Yallourn Power Station
Australia's greenhouse gas emissions have fallen under Labor as well as the coalition.

No minister, emissions cuts were not just the work of the coalition

William Summers March 1, 2022
WHAT WAS CLAIMED

The coalition government has reduced Australia’s greenhouse gas emissions by 20 per cent.

OUR VERDICT

False. Australia’s net emissions have fallen by 20.4 per cent since 2005 but the majority of the reduction happened when Labor was in power.

Federal Resources and Water Minister Keith Pitt, who once resigned from a ministerial portfolio in opposition to the Paris agreement on climate change, has claimed his coalition government is responsible for a 20 per cent fall in Australia’s greenhouse gas (GHG) emissions.

The claim is false. When asked for the source of the claim that the coalition had overseen a 20 per cent reduction, the minister’s office directed AAP FactCheck to this government media release showing Australia’s emissions fell 20.4 per cent between 2005 – the year the Kyoto Protocol came into effect – and 2021.

Given the Liberal-National coalition government came to power in 2013, it is not accurate to credit it with the entire fall in emissions between 2005 and 2021. In fact, the majority of the reduction in Australia’s emissions since 2005 occurred during the 2007-2013 period when Labor was in office.

Speaking in parliament on February 16, Mr Pitt said: “We have reduced emissions by 20 per cent. No-one else has done that, not those opposite and no-one before us.” A video of Mr Pitt making the claim was later shared on his official Facebook page.

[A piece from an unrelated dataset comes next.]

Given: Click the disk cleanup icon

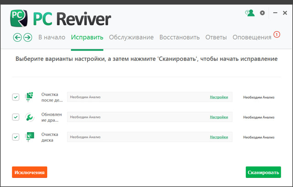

The Department of Industry, Science, Energy and Resources publishes quarterly updates of Australian GHG emissions going back to September 1999 and annual emissions going back to 1990. At the time of writing, both sets of figures go up to June 2021, the latest data available.

Annual figures, which are presented as financial years, show Australia’s net GHG emissions fell from 626.5 million tonnes CO2-equivalent (Mt) in 2004/05 to 498.9Mt in 2020/21, a drop of 20.4 per cent.

Graph showing the fall in emissions with red signifying when Labor was in power and blue for the coalition

Since 2013, the year the coalition came to power, Australia's annual emissions have fallen from 560.6Mt to 498.9Mt, a drop of 61.7Mt or 11 per cent. That compares to a fall from 646.5Mt in 2007 to 560.6Mt in 2013 - a drop of 85.9Mt or 13.3 per cent - when Labor was last in government.

The seasonally-adjusted quarterly data, which can more closely be matched to the time each government served in office, also shows emissions dropped faster under the 2007-2013 Labor government than under the current coalition government.

Two experts in greenhouse gas emissions confirmed AAP FactCheck's analysis of the data.

Professor Frank Jotzo, head of energy at the ANU Institute for Climate, Energy and Disaster Solutions, said that, after peaking in 2007, Australia's greenhouse gas emissions fell under both Labor and the coalition.

"The main reason is that land-based emissions came down between 2007 to 2017, primarily as a result of less land clearing, and also as a result of natural processes," Prof Jotzo said in an email. "It is in the main not attributable to either the coalition or the previous Labor federal governments' actions."

Professor Tommy Wiedmann, a climate change expert at the University of New South Wales, said in an emailed response that it is accurate to say emissions fell faster under Labor than under the coalition, based on AAP FactCheck's analysis of the data.

It is "not accurate" to claim the coalition is responsible for a 20 per cent fall in emissions, Prof Wiedmann said.

The Verdict

Mr Pitt's claim the coalition government has reduced emissions by 20 per cent is not correct. While Australia's net emissions have reduced by about 20 per cent since 2005, the coalition has only been in government since 2013. The larger part of Australia's emissions reductions since 2005 happened during the 2007-2013 period when Labor was in government.

False - The claim is inaccurate.

* Editor's note: AAP FactCheck has expanded its ability to fact-check environmental issues with the support of the Australian Conservation Foundation. AAP FactCheck retains full editorial independence in this project and continues to apply the rigorous standards required for accredited members of the International Fact-Checking Network.